Caeterra privilégie deux approches de commercialisation, soit la vente de son composteur auprès des collectivités pour les aider dans la gestion des déchets des citoyens, soit une formule locative pour les entreprises, avec la collecte du compost pour celles qui n’en ont pas l’utilité, notamment les hôtels. A l’inverse, la distribution du compost aux participants de la gestion des déchets dans les entreprises « permet de récompenser leurs efforts et boucler la boucle du cycle du recyclage », explique la société. Relevé tous les 3 à 4 mois, le compost peut être utilisé en agriculture après un passage chez des acteurs locaux spécialisés dans le traitement des biodéchets disposant des agréments sanitaires nécessaires pour s’assurer de l’innocuité de ce compost. 

Très vite rentable, Caeterra s’est donc rapidement autofinancé tout en bénéficiant de diverses subventions, notamment régionales.
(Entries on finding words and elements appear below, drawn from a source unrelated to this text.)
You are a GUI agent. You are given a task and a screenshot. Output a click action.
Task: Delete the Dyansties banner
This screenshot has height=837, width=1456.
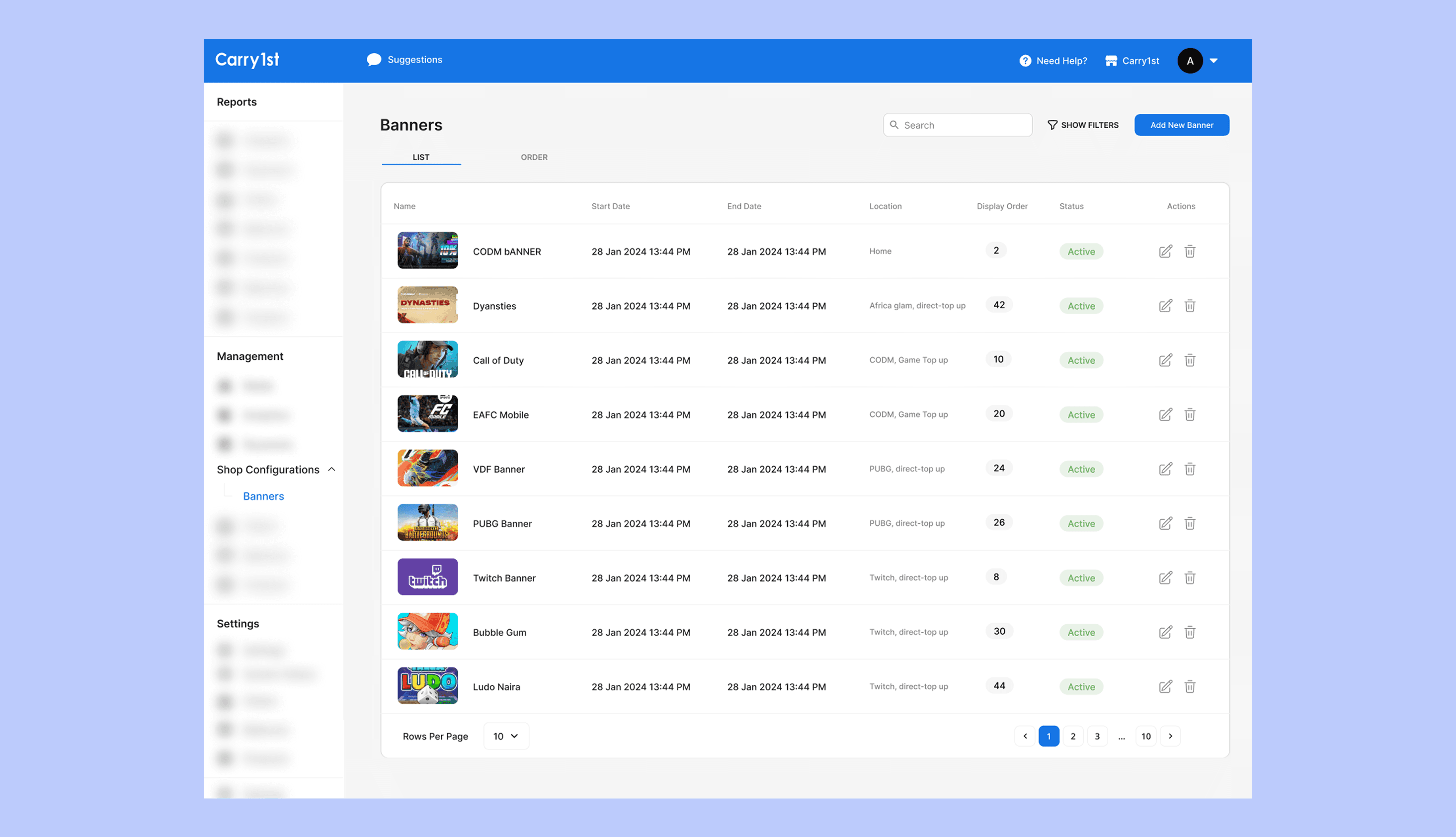coord(1189,306)
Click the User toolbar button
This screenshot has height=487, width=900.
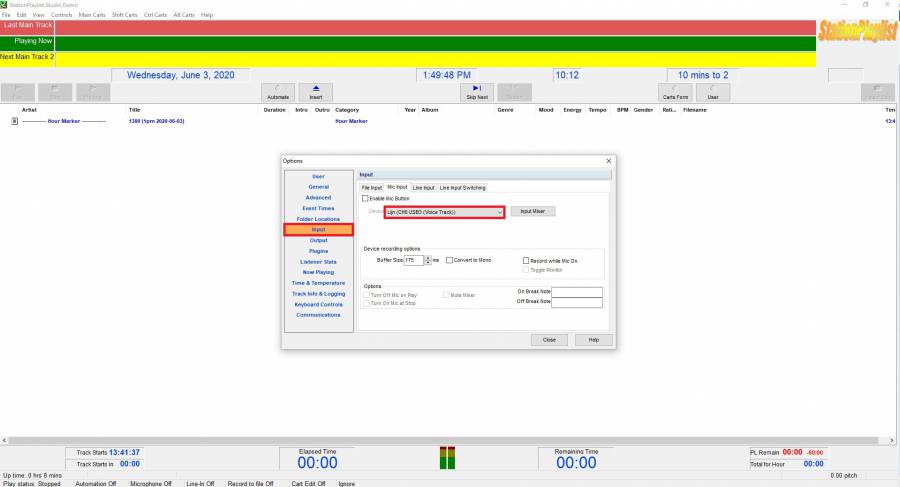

Aujourd’hui, pour passer à l’étape suivante, la start-up est en train de boucler une levée de fonds de 450 000 euros auprès de la Fondation de l’UTC (présidée par le Groupe Saint-Gobain) et de business angels. La société qui compte actuellement 13 personnes et 250 clients a déjà installée 350 composteurs chez ses clients. Elle prévoit de réaliser un chiffre d’affaires d’un peu moins de 1 million d’euros cette année. Des tests pilotes actuellement en cours auprès de grands comptes devraient se concrétiser rapidement. 

(1) Loi anti-gaspillage pour une économie circulaire.